Shaina McCoy: Father, Father

Shaina McCoy is a self-described “family person”. It’s an orientation that structures her life, and spurs on the creation of her enigmatic, thickly impastoed oil paintings, which she bases off of family pictures that she fishes out of old photo albums and, we might poetically imagine, a dusty shoebox or two. But as devoted as she is to her family, McCoy is not interested in faithfully rendering them for posterity. Instead her paintings are like memory traces of the original images, scrubbed of their details, rich with association. Most notably, there are blanks spaces where faces should be, replaced by chunky, languid brushstrokes reflecting a spectrum of skin tones. Only her subject’s hair retains a trace of realism, resplendently rendered in peaks of paint that resemble cake frosting.

Despite the work’s abstraction, there is something about McCoy’s eschewal of verisimilitude that gets closer to the heart of things: how our grasp of the past in its photographic granularity is slipshod at best, and yet how the memories of caring and nurturance from our distant childhood remain lodged in our bodies, quietly calling us home. The paintings are monuments to tenderness and sacrifice, and to the hope that every good parent has for their child’s happiness and well being to outpace their own. (One work, of a man holding his baby daughter on his lap, is titled I’d Give You the World, Too.) Of course, as a child receiving this variety of devotion, your impulse is to return the favor in kind, which is part of what these paintings are about. “Painting them,” McCoy says “makes me feel like I’m doing something, like I’m giving back to my family.”

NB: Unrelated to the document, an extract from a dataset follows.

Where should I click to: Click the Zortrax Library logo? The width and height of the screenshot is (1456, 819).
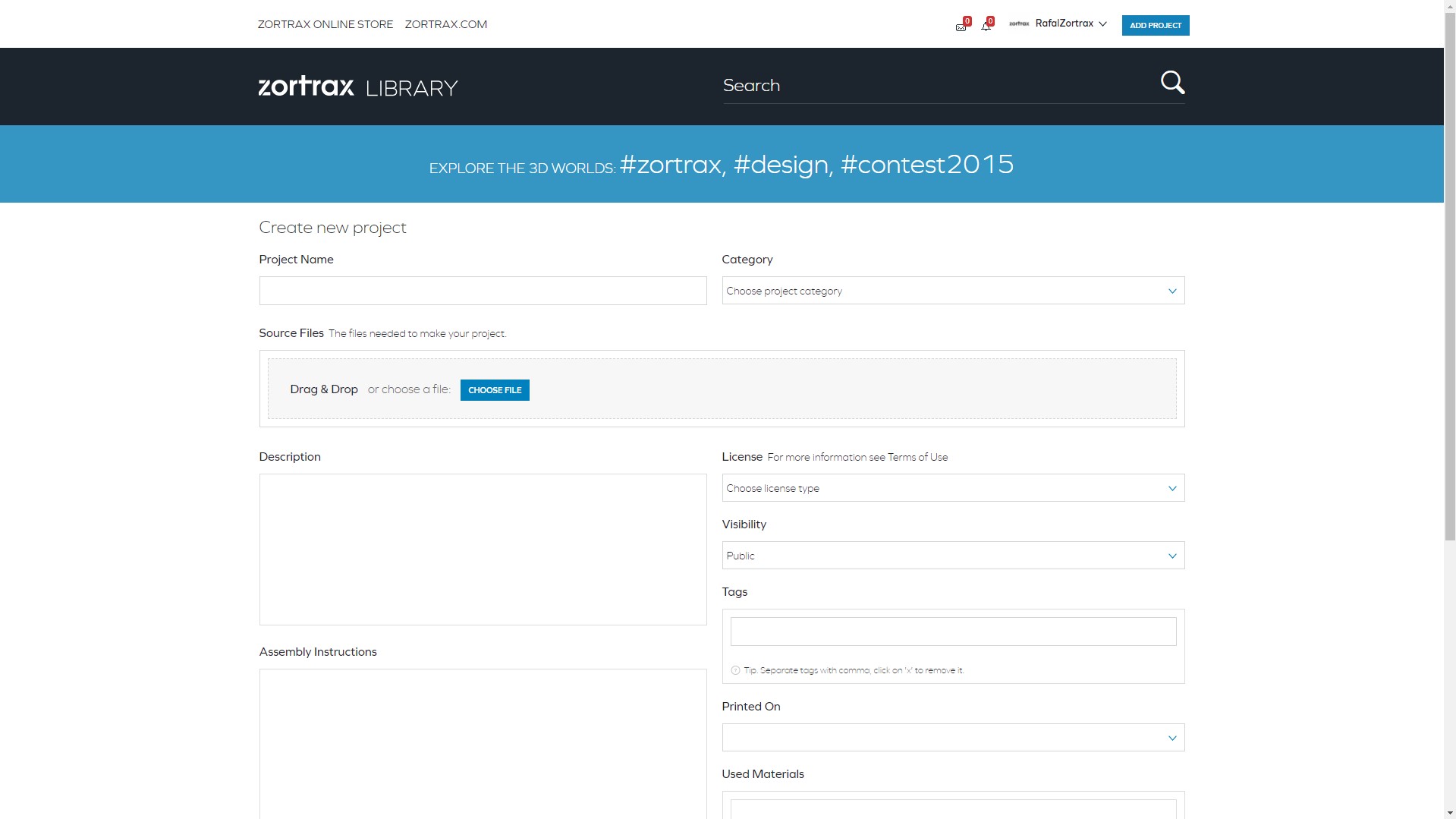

Viewed against the backdrop of America’s current reckoning with its endemic racism, the faceless figures become an allegory of the attempted erasures of Black and Brown families. These attempts have taken many forms, both overt and covert, all of which we know well, from the atrocities of slavery, lynching and police violence to the racially targeted war on drugs that keeps our prison systems filled to bursting on the one hand, and from the redlining of Black neighborhoods to the silencing and sidelining of Black voices on the other. But one disappearing act that goes mostly unremarked upon is the relative invisibility of images of Black happiness—of loving families, of playing children, of thriving marriages—when weighed in comparison to images of Black suffering. Perhaps with these paintings, McCoy is attempting in her own modest way to balance those scales. While the world rightly has its eyes riveted on harrowing images of Black fathers and daughters and mothers and sons being brutalized and sometimes killed, McCoy gently asserts that these are not just horrors we must fight against, but that we must remember what we are fighting for, as well.

Shaina McCoy (born 1993, Minneapolis, MN) is an artist living and working in Minneapolis, Minnesota. McCoy graduated from Minneapolis Community and Technical College with an AA in Fine Art in 2017, having previously attended the famed Perpich Art Academy in Apple Valley, Minnesota. Solo exhibitions include A Family Affair, Ever Gold [Projects], San Francisco, CA (2019). Selected group exhibitions include Riders of the Red Horse, The Pit, Los Angeles, CA (2020); Body in Motion Traveling Bodies, Stems, Brussels, Belgium (2020); The Flat Files, The Pit, Los Angeles, CA (2019); 33 Works By 3 Artists, Ever Gold [Projects], San Francisco, CA (2018); Now More Than Always (Gimme Gimme the Money Please Please I Want the Money Please), Gildar Gallery, Denver, CO (2017); OverNorth Part 2, Venture North, Minneapolis, MN (2015); and Rapper’s Delight, City Wide Artists Gallery, Minneapolis, MN (2015).